Obwohl einige Kritiker gesagt haben, die Nation sei vom Embargo abhängig, um die interne Dissens niederzuschlagen, und dass das sozialistische System des Landes kollabierte, wenn die Vereinigten Staaten das Embargo aufhöben, vertritt Castro eine andere Meinung darüber, was dann mit ihrem Land geschähe.
"Ich glaube, es würde stärker werden," sagte sie. "Das ist der Grund, aus dem sie das Embargo nicht aufheben."

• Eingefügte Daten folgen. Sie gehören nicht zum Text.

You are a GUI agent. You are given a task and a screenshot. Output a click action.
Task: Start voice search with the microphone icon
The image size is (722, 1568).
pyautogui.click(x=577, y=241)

Castro hegt keine Sympathie für Yoani Sanchez, die dissidente Bloggerin in Kuba, die zahlreiche Preise für ihre Arbeit, die kritisch gegenüber der Castro-Regierung ist, bekommen hat.
"Sie dient ausländischen Mächten, die die kubanische Praxis beseitigen wollen," sagte Castro. "Sie ist eine offizielle Stimme der global dominierenden Mächte."

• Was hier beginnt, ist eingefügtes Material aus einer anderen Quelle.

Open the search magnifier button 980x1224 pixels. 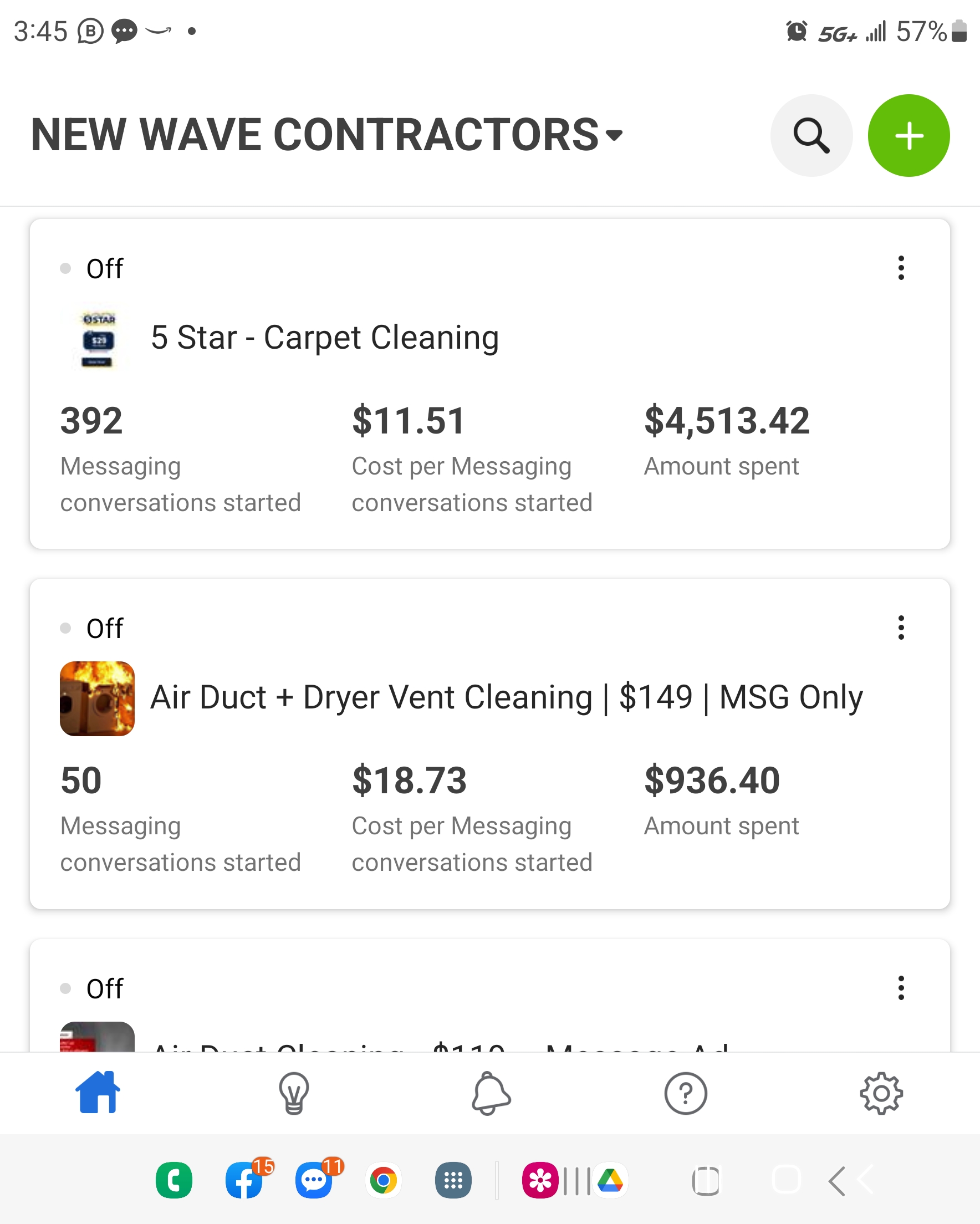click(x=811, y=135)
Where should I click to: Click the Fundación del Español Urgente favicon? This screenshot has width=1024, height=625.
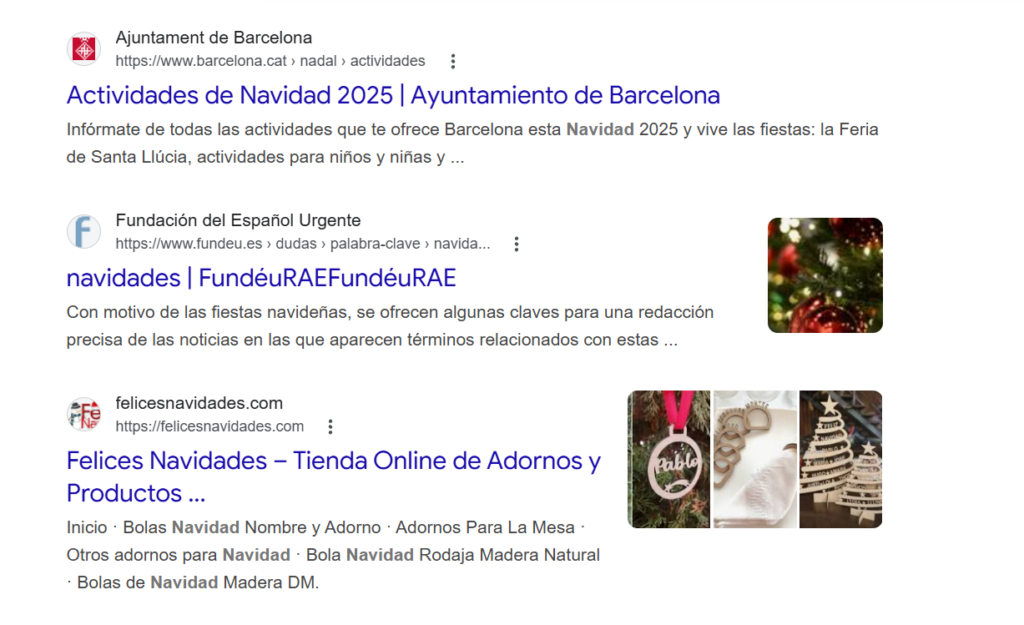[x=84, y=232]
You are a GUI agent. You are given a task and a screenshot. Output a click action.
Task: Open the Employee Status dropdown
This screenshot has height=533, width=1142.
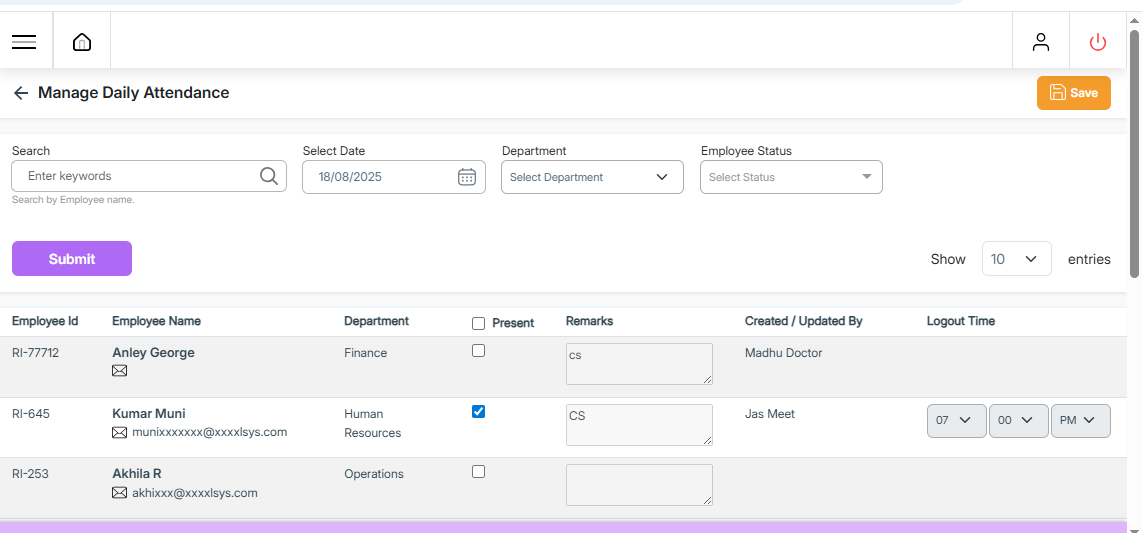pos(791,177)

Castro bestreitet Sanchez' Behauptung, ihr würde nicht erlaubt zu arbeiten. "Ihr wird erlaubt, in Kuba zu arbeiten," sagte Castro. "Aber sie macht mit ihren Preisen, die ihr aus dem Ausland zugeschickt werden, viel mehr Geld, als sie bei den sehr niedrigen Löhnen, die wir in Kuba haben, verdienen würde."
Castro vermutet, dass die Leser von Sanchez irgendwann "von all' den Lügen gelangweilt werden," und ihr Einfluss schwinden werde. "Sie kämpft nicht wirklich für authentische Rechte, sie steht nicht hinter der Menschenrechtsbewegung in Kuba, weil sie an den Debatten für mehr Rechte nicht einmal teilnimmt."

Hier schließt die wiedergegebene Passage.